EXERCISE DETAILS>
According to the excerpt on Bridges' film roles, whom is Duane Jackson dating as The Last Picture Show opens?

SOURCE EXTRACT>
The Dude aside, some of Bridges’ most remarkable performances come from playing characters in flux, like Max Klein, the shaken crash survivor of Fearless, an underappreciated performance in an underappreciated film. That was especially true toward the beginning of his career, when he played a lot of half-formed young men whose unmolded good looks suggested all the possibilities of youth, even though his character’s trajectories showed how quickly those possibilities can close down.

Case in point: Duane Jackson, Bridges’ character in The Last Picture Show. Bridges couldn’t ask for a better character for his first significant film role. Like many of his later characters, including The Dude, Jackson’s passion outstrips his introspection. As the film opens, he’s a high-school senior in a dusty post-war Texas town where Hank Williams is always on the radio. Duane seems as content as a teenager can be. He’s a football player—sure, the team’s lousy, but it’s still the only game in town—and he’s dating Jacy Farrow (Cybill Shepherd) the prettiest girl around. They only neck, but that seems to suit him just fine. He’s got an easy grin and a loping gait to match. Then the ground starts to shift beneath his feet.

DATA PROVIDED>

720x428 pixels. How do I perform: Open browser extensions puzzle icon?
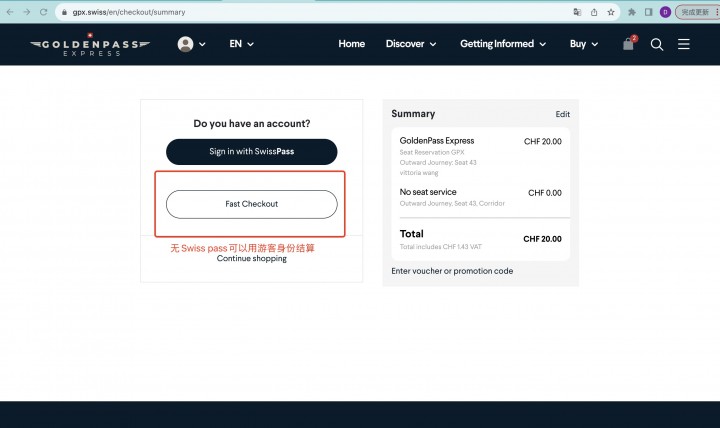point(632,12)
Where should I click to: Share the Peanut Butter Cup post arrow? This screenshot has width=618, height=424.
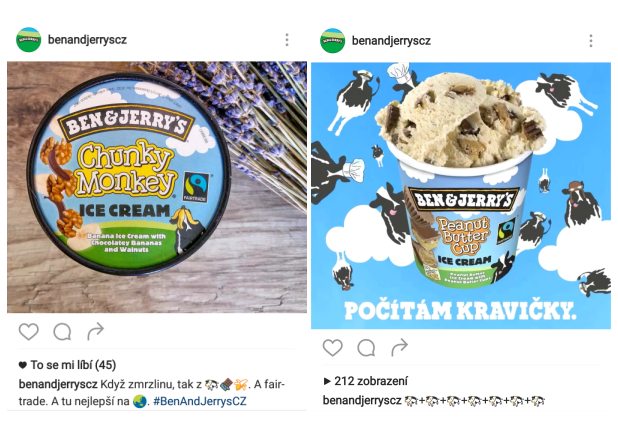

RESPONSE TO THIS EXERCISE>
Jacy Farrow (Cybill Shepherd), the prettiest girl around.